#### [Texto para leitura]
......

A produção do conhecimento científico sob as Luzes setecentistas foi intensa. Para governar áreas tão vastas e tão distantes, os reis europeus compreenderam a importância de enviar funcionários especializados na observação da natureza, da geografia, das potencialidades agrárias e mineralógicas de seus territórios. Estabeleceu-se, assim, uma burocracia treinada nas principais universidades europeias e orientada a elaborar inventários minuciosos, descrições etnográficas, planos militares, mapas cartográficos e de população, documentos fundamentais à elaboração de políticas coloniais, mas que também contribuíram para a formulação de conceitos (e preconceitos!) sobre os habitantes das Américas.
Márcia Eliane Alves de Souza e Mello e Daniel Barroso revelam como os mapas populacionais desenvolvidos no último quartel do século XVIII foram fundamentais à elaboração de uma nova arte de governar. Demanda recorrente na correspondência entre o poder central e as autoridades coloniais, tais registros caracterizam as práticas governativas de caráter reformista-ilustrado. Atentos ao contexto de produção dessas estatísticas no Estado do Grão-Pará e Rio Negro, os autores analisam alguns casos específicos, com o intuito de compreender a dinâmica demográfica da região, particularmente o uso da mão de obra de indígenas e de africanos.

......

#### [Dados fornecidos]
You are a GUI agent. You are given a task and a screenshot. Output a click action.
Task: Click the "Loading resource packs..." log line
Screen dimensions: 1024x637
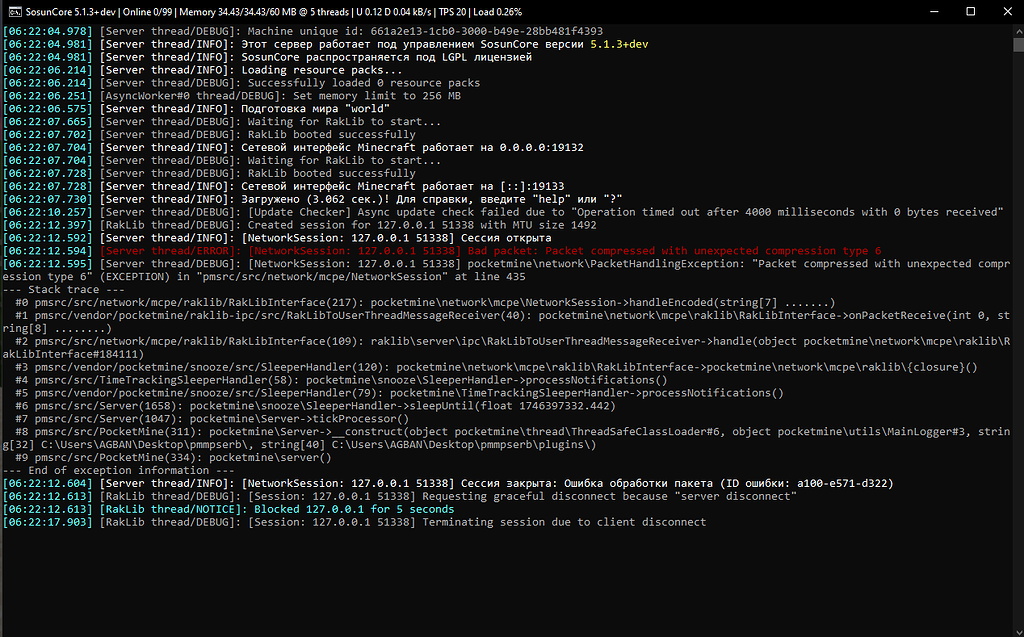314,70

......

#### [A fazer]
a - Indique se cada afirmação concorda com o texto sobre a ciência nas Luzes, respondendo sim ou não e citando literalmente as palavras do texto que decidem a resposta. (i) Os reis europeus enviaram funcionários especializados na observação da natureza. (ii) A burocracia foi treinada em universidades das Américas. (iii) Os mapas populacionais estudados foram desenvolvidos no primeiro quartel do século XVIII.
b - Dê continuidade ao texto sobre a ciência nas Luzes a partir da última frase apresentada.
A listagem não tem relação com o texto.

#### [Respostas por tarefa]
a -
(i) Sim: "os reis europeus compreenderam a importância de enviar funcionários especializados na observação da natureza".
(ii) Não: "uma burocracia treinada nas principais universidades europeias".
(iii) Não: "os mapas populacionais desenvolvidos no último quartel do século XVIII".

b -
Os relatos de viagens sobre o mundo ultramarino produzidos no Setecentos são objetos da análise de Bruno Silva. As descrições etnográficas sobre os habitantes do Novo Mundo inspiraram reflexões na Europa acerca da construção da imagem do homem americano. Lidas à luz das teorias desenvolvidas pelos filósofos europeus, os escritos sobre a América no século das Luzes contribuíram para a formulação do conceito de raça baseada nos aspectos físicos, antecipando o debate sobre o tema no século XIX.
O estudo de Juliana Gesuelli Meirelles analisa o papel da Real Academia Militar do Rio de Janeiro, criada em 1810, no contexto da implantação da nova sede da monarquia portuguesa na América. A despeito de sua atuação principal (a reestruturação militar e defesa do novo império em tempos de graves disputas diplomáticas), a Real Academia se apresentou como um locus de produção científica e divulgação cultural, abrigando os letrados que absorveram as Luzes em Portugal, tanto na Universidade de Coimbra como em outras instituições de saber criadas durante o reinado Mariano. Herdeira dos estudos científicos desenvolvidos ao longo do Setecentos, a Real Academia Militar do Rio de Janeiro atuou vinculada aos interesses do Estado, uma vez que diplomou importantes figuras que comporiam o quadro político-administrativo do Brasil na primeira metade do século XIX.
A convite dos editores, os historiadores Ronald Raminelli e Rafael Chambouleyron contribuíram para a seção Depoimentos, compartilhando experiências de pesquisa e apresentando seus pontos de vista sobre o tema do Dossiê. Raminelli revisita os estudos clássicos de Sérgio Buarque de Holanda e Richard Morse, lembrando certa tradição em se pensar sobre as Américas em perspectiva comparada. Reconhecendo os aspectos superados de tais teses, aponta o caráter inovador de uma metodologia preocupada em pensar contrastes e similitudes, uma fonte inesgotável de inspiração para estudos acerca da administração, da cultura e da economia nas Américas.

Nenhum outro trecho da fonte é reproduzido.